WHAT IS EXPECTED
A single count is required: the lines of the data below in which the word "will" occurs.

___

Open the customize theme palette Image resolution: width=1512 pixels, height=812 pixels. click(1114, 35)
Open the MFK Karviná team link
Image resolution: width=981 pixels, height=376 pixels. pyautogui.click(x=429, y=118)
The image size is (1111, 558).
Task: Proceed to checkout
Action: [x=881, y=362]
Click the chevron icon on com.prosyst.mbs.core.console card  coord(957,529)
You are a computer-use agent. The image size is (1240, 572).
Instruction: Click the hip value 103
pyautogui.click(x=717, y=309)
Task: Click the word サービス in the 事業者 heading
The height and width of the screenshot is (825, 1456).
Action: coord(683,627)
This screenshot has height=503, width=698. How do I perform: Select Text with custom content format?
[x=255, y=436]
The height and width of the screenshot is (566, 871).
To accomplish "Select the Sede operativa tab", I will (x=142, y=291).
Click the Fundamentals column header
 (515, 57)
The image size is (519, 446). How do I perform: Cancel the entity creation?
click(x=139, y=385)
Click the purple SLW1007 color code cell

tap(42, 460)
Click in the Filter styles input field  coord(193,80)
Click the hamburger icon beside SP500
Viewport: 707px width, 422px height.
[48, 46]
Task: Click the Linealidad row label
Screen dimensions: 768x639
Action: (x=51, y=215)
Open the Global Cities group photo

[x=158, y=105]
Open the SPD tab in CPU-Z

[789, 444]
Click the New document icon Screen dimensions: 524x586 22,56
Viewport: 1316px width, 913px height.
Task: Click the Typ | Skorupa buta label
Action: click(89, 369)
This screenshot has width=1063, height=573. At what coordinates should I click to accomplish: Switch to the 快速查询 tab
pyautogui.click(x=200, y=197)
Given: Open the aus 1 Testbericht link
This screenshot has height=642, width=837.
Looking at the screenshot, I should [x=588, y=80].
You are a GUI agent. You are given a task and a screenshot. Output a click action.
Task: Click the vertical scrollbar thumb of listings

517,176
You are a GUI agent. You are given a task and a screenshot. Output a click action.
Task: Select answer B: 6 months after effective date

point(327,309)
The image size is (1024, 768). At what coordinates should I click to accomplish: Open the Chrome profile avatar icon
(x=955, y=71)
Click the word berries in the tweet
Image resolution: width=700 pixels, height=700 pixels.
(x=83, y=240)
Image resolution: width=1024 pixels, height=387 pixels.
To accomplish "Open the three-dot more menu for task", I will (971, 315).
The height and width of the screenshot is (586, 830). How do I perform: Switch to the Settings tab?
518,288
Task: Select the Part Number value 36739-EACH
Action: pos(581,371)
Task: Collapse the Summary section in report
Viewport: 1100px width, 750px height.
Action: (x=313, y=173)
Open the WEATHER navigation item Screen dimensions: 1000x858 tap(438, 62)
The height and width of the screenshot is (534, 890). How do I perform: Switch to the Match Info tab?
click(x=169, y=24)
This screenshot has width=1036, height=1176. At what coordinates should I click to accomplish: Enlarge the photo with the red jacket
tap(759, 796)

___

SOLUTION TO THE PROBLEM
2